The Most Common Injuries From Rear-End Collisions
Injuries from rear-end collisions may vary based on the speed of the rear vehicle at the time of the accident, the protection offered by the vehicle in front, and the front driver’s response. However, common injuries may include:
- Traumatic brain injury. Often, traumatic brain injury has far-reaching implications for accident victims. Traumatic brain injury may show initial signs in loss of consciousness or confusion at the scene of the accident. Some victims of traumatic brain injury lose normal brain function for a period of time or, in more serious scenarios, for the rest of their lives. Traumatic brain injury may leave victims struggling to regulate emotions, remember events that took place around them or handle normal cognitive processing. Some victims of traumatic brain injury cannot return to their former professions following their injuries.
- Spinal cord damage. Depending on when it occurs and the severity of the damage Spinal cord injuries can cause some difficulty in mobility or full paralysis. The extent of paralysis often depends on the location of the damage: damage low on the spinal cord may cause paralysis or mobility issues from the waist down, while higher damage may prevent the victim from moving their neck and shoulders. Depending on the severity of the damage, spinal cord victims may regain some mobility with time; however, regaining mobility happens only rarely in the case of a full break.
- Broken bones. In any car accident, the force associated with the wreck can cause broken bones. Broken limbs can decrease mobility or, in some cases, lead to long-term complications.
- Disfigurement. In some rear-end collisions, the force from the accident may cause airbags to deploy. In others, the driver of the front vehicle may strike the steering wheel or the windshield with extreme force. In these cases, extreme facial disfigurement may result.

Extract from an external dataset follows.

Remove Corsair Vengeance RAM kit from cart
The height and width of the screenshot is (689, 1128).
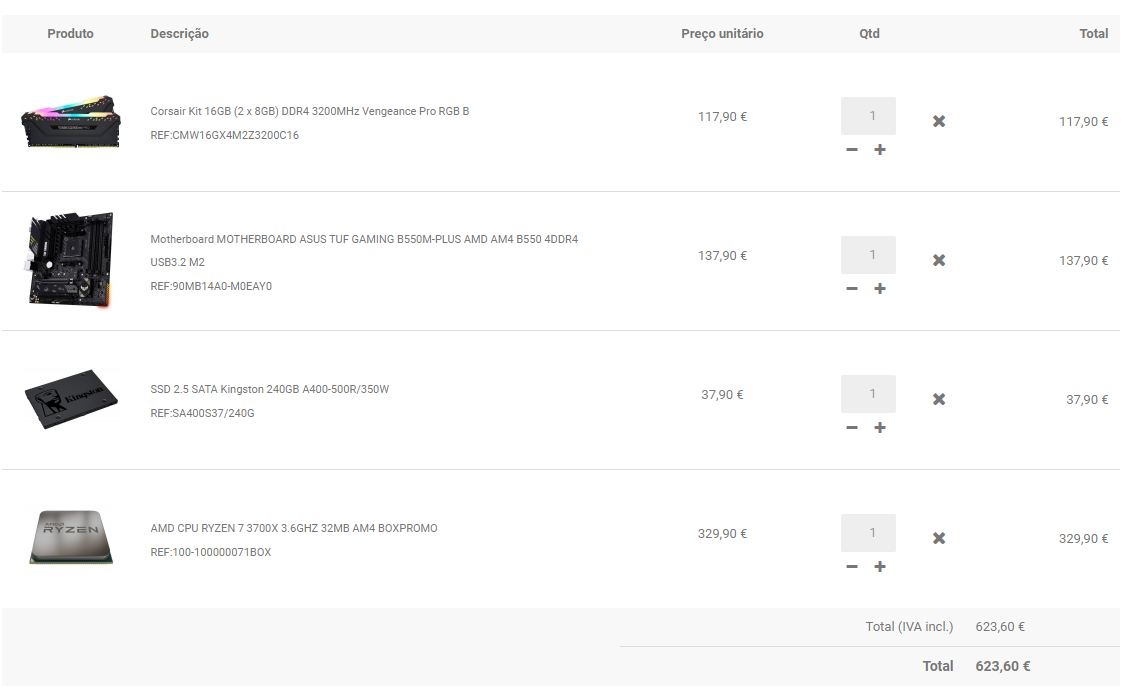tap(939, 122)
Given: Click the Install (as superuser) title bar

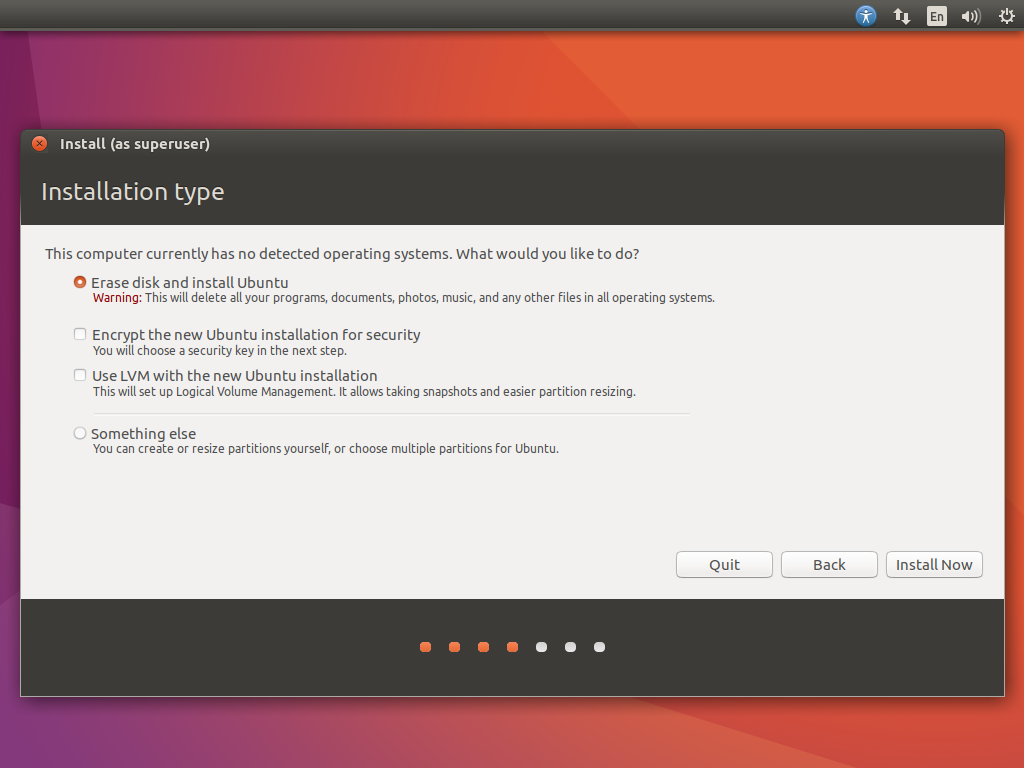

- Whiplash. In a rear-end collision, the head, and neck jerk forward abruptly, then come back with equal force. In many cases, this places a great deal of strain on the neck, which can leave the driver and any passengers of the front vehicle suffering from whiplash. Typically, whiplash resolves itself over time. In some cases, however, whiplash may continue to cause problems for accident victims long after the initial accident. Whiplash typically causes pain and stiffness in the neck and difficulty moving the neck freely.
A rear-end collision can leave your head spinning. By better understanding what causes a rear-end collision and how to handle things at the scene of the accident, however, you can seek a better resolution after your accident.